Zurück ging es die 6km ins Zentrum zu Fuß. Mit einem Umweg über die Eastside Mall, wo ich mir im Ticketshop den Ausverkauf des morgigen Spiels bestätigen ließ. Das schien aber egal, da der Himmel nach einer Invasion der Außerirdischen aussah. Nachdem ALF und seine Kollegen sich entschieden weiter zu ziehen, gab es neben etwas Sightseeing noch ein Essen samt frisch Gezapften. Dann war ich platt und der Tag schon relativ früh zu Ende.

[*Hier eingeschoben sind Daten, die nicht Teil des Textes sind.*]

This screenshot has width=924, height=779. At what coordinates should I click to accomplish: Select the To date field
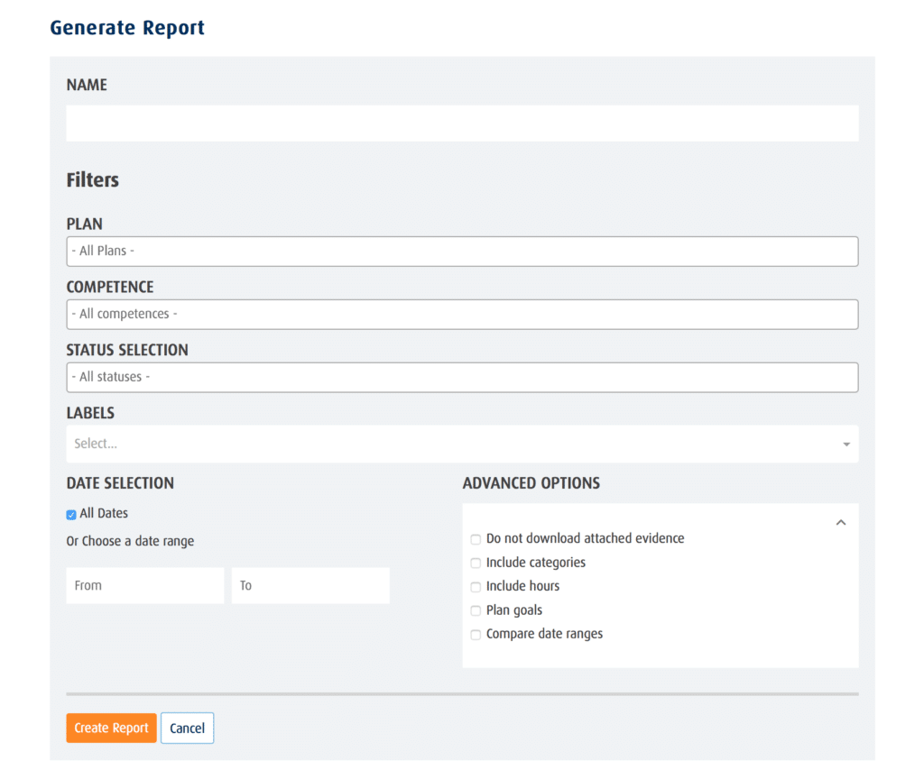(x=310, y=584)
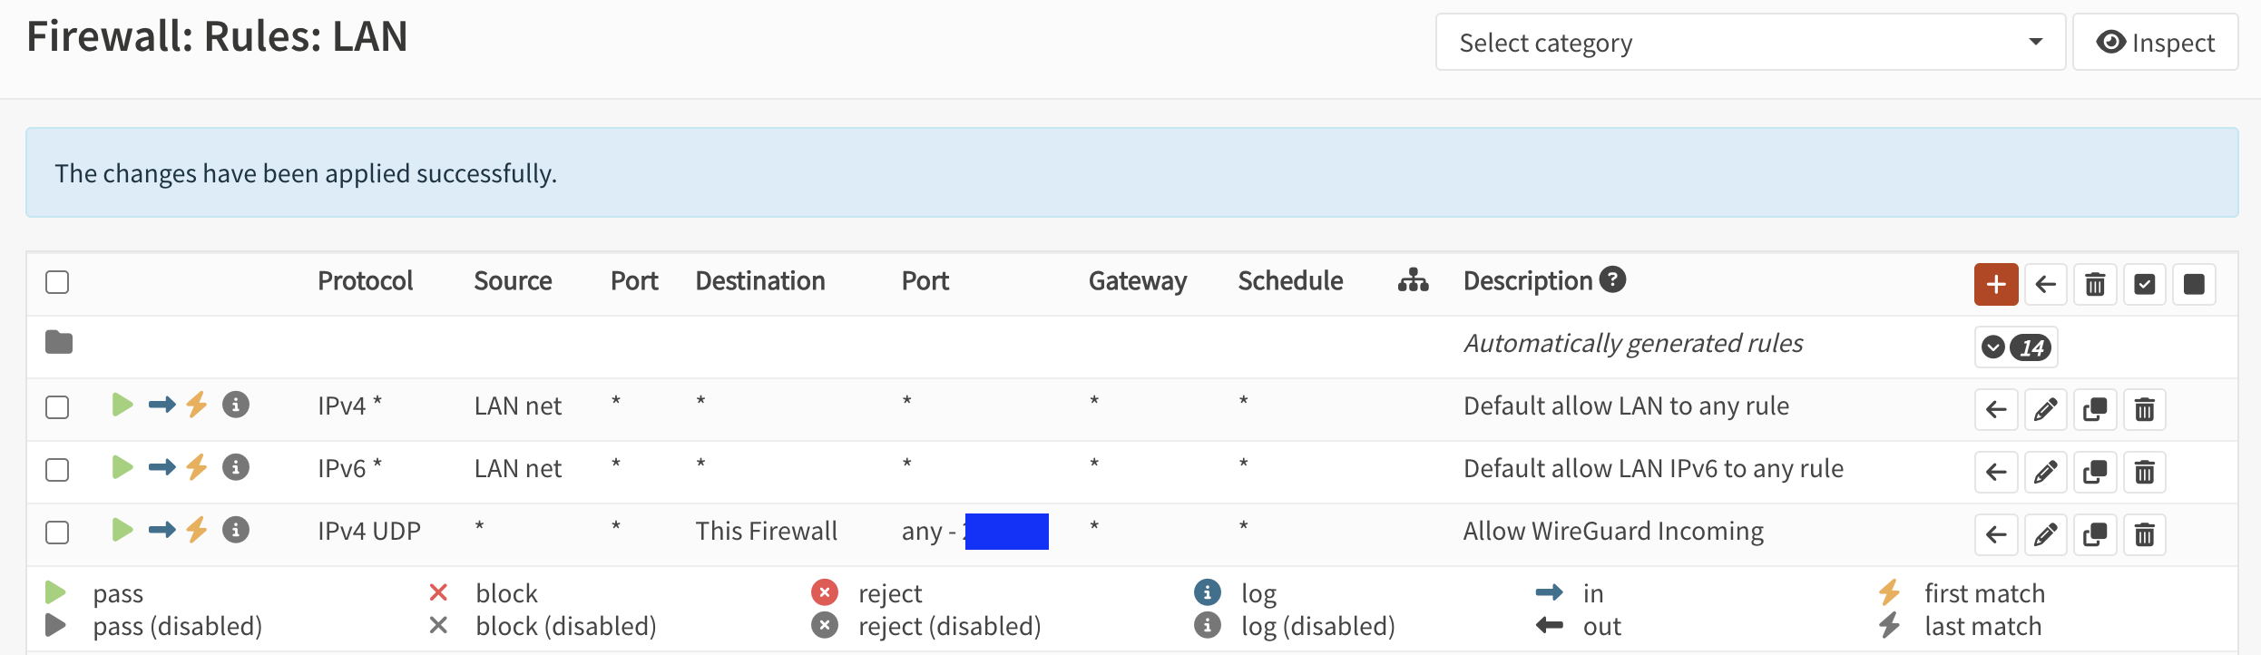Click the header trash icon to delete selected rules
The image size is (2261, 655).
click(2095, 285)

Dafür ging es am nächsten Tag recht früh los. Vom Stadtzentrum über die Steinbrücke und den Vardar in die Altstadt und auf die Festung Kale. Die Festungsruine kann man kostenlos besichtigen und den Blick über die Stadt und den Ort der Begierde genießen. Wobei der Smog die Sicht durch die Kessellage schon ordentlich beeinträchtigt. Neben Moscheen, dem Basar und Denkmälern gibt es in den engen Gassen auch viele Restaurants und ne Portion Kebab war jetzt genau das Richtige. Die Old Town Brewery hatte leider nicht wie angegeben vier Biere, sondern nur das Pils im Angebot. Traurig. Trotz der Monkeys, die das Pub stürmten, blieb man hier aber bei seinen eigentlichen Preisen. Das sollte in anderen Lokalitäten auf dieser Seite des Vardar später noch ganz anders werden. Erstmal ging es aber wieder über den Fluss und vorbei an Kirchen und unzähligen Denkmälern zum Stadion um noch mal erfolglos die Kartensituation zu checken. Nach einem altersgerechten Mittagsschläfchen und der Verabschiedung des Kebabs ging es nochmal auf ein oder zwei Getränke in die Altstadt. Hier war jetzt jede Kneipe von Tommys belagert und die Barmädels und Besitzer witterten ihre Chance auf das große Geschäft. Verarschen und betrügen lass ich mich aber ungern, also wieder vom albanisch/türkischen Teil rüber in den mazedonischen Teil der Stadt. Hier ging es trotz der Invasion der Inselaffen ehrlich zu. Rund zwei Stunden vor Anpfiff war es an der Zeit auf die Jagd zu gehen. Die aufgerufenen Preise von 100-150€ waren bei 9€ regulärem Preis aber völlig utopisch. Es suchten allerdings ziemlich viele Leute Tickets und das Angebot war nicht zu üppig. Manche hatten Glück mit fairen Preisen, andere gingen komplett leer aus. Die Zeit läuft in solchen Fällen zeitgleich für und gegen einen. Die wenigen noch sichtbaren Ticket-Mokel blieben aber stur bei ihren 100€ Forderungen, weshalb ich letztendlich bei meiner obersten Schmerzgrenze von immer noch viel zu teuren 50€ zuschlug. Lacht mich aus oder schüttelt mit dem Kopf, ich wollte pünktlich drin sein und neue Flüge sind schließlich teurer.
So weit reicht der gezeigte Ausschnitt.